Sailfish: a framework for large scale data processing

  • Authors:
  • Sriram Rao;Raghu Ramakrishnan;Adam Silberstein;Mike Ovsiannikov;Damian Reeves

  • Affiliations:
  • Microsoft Corp.;Microsoft Corp.;LinkedIn;Quantcast Corp;Quantcast Corp

  • Venue:
  • Proceedings of the Third ACM Symposium on Cloud Computing
  • Year:
  • 2012

Quantified Score

Hi-index 0.00

Visualization

Abstract

In this paper, we present Sailfish, a new Map-Reduce framework for large scale data processing. The Sailfish design is centered around aggregating intermediate data, specifically data produced by map tasks and consumed later by reduce tasks, to improve performance by batching disk I/O. We introduce an abstraction called I-files for supporting data aggregation, and describe how we implemented it as an extension of the distributed filesystem, to efficiently batch data written by multiple writers and read by multiple readers.
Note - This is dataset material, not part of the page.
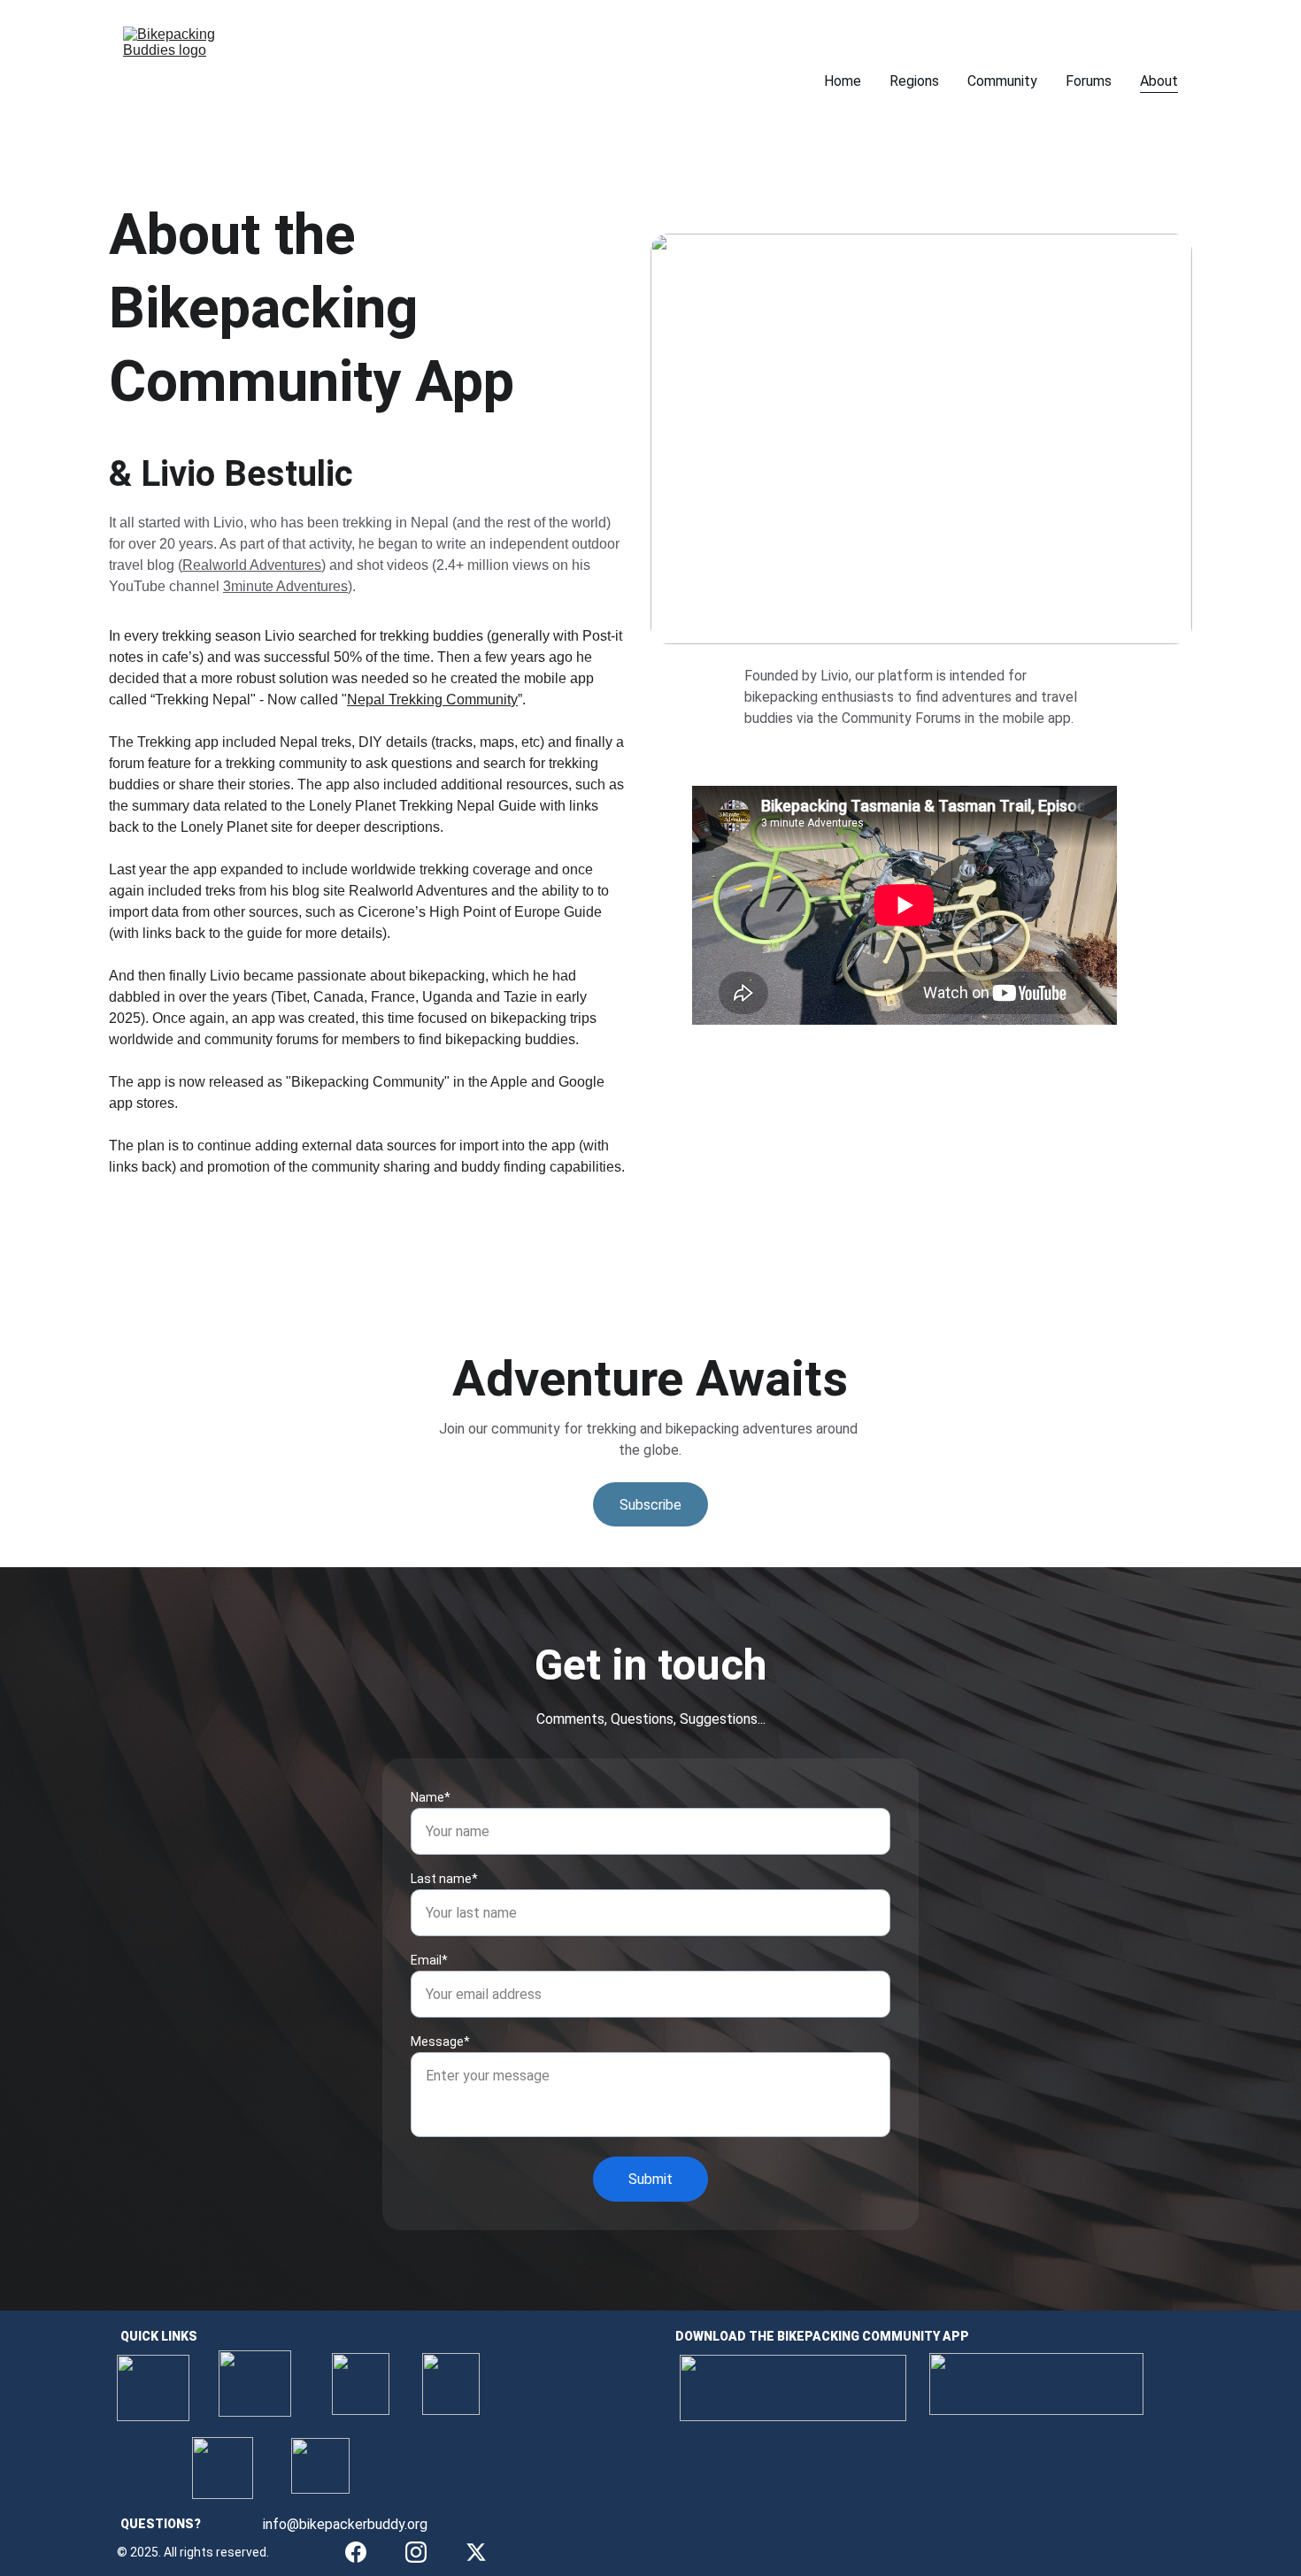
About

Sailfish adapts the Map-Reduce layer in Hadoop to use I-files for transporting data from map tasks to reduce tasks. We present experimental results demonstrating that Sailfish improves performance of standard Hadoop; in particular, we show 20% to 5 times faster performance on a representative mix of real jobs and datasets at Yahoo!. We also demonstrate that the Sailfish design enables auto-tuning functionality that handles changes in data volume and skewed distributions effectively, thereby addressing an important practical drawback of Hadoop, which in contrast relies on programmers to configure system parameters appropriately for each job, for each input dataset. Our Sailfish implementation and the other software components developed as part of this paper has been released as open source.